Here is a table to help roughly compare LLC equity offers with traditional coporation equity offers.

Equity in a C- or S-Corporation Equity in a LLC (the closest parallel)
Stock Option Profits Interests Units or Options for Capital Interests
Restricted Stock Units (RSU) Capital Interests Units
“Phantom Stock” (Membership Interest) Unit Rights, a.k.a. “Phantom Equity”
Stock Appreciation Rights (SAR), a.k.a. Phantom Stock Option (Membership Interest) Unit Appreciation Rights

The more established an LLC company is, the less attractive a Profits Interest Unit becomes, relative to a Capital Interest Unit. That is because a Profits Interest value is only in the future appreciation of the value of the company, whereas a grant of Capital Interest is an immediate share of the value of the LLC as of the date that the interest is granted. In addition, the longer an employer can drag its feet and delay the award of a Profit Interest Unit, the less value it is to you. That’s why award date, strike price, and vesting schedule are all very important.

If Amazon were an LLC, would you rather be granted – today – a 1% profit interest? Or 1% equity? Amazon is infamously unprofitable, but also enormous. And if it were a profit interest, would you rather have that five years ago, or today? Five years ago obviously: even though Amazon is unprofitable, a PIU represents both profit and appreciation of company valuation, which for Amazon is like a 450% increase.

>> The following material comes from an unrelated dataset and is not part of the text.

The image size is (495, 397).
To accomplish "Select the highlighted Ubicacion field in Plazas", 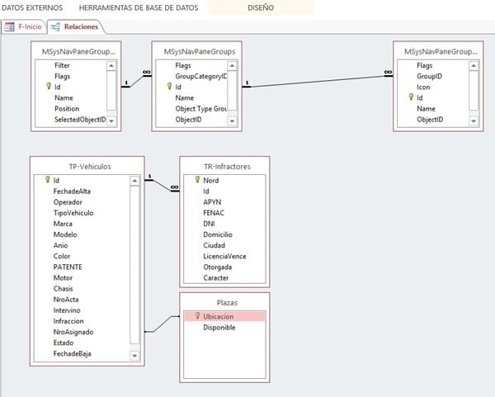I will click(219, 316).
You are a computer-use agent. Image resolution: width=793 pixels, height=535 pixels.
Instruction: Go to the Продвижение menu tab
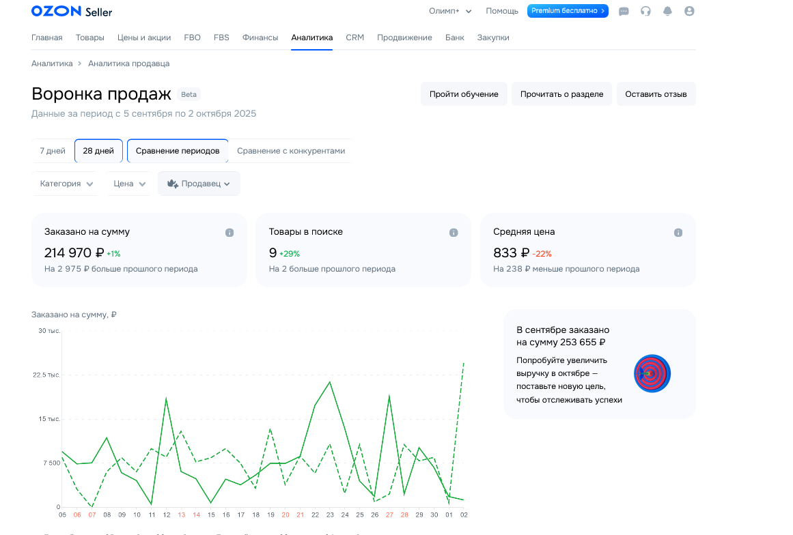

Also, keep in mind that an LLC can always allocate its gross profit in any given year so as to lower (or eliminate) net profit, disbursing the money in (almost) any way that it sees fit. The management team feels like paying all the profits out as bonuses this year? That comes at the expense of the PIU holders. A company car for the CEO? Sorry PIU holders. If you get a great PIU award and it’s fully vested today, but tomorrow the LLC is sold? Sorry, there hasn’t been any growth in the company value over that period, so your PIUs are worth zero.

Anyway, I hope this has been useful. If you disagree or think I am misinformed, I am open to discussions; find me on Twitter. I encourage everyone to educate themselves using multiple sources, and I don’t claim to be an authority on this subject. In fact, here’s a disclaimer.

Disclaimer

*This blog post and all associated comments and discussion do not constitute legal or tax advice in any respect. The author has prepared this material for informational purposes only, and it is not intended to provide, and should not be relied on for, tax, legal or accounting advice. The author is not a licensed practitioner in taxes, law, or accounting. No reader should act or refrain from acting on the basis of any information presented herein without seeking the advice of counsel in the relevant jurisdiction. The author(s) expressly disclaim all liability in respect of any actions taken or not taken based on any contents of this guide or associated content.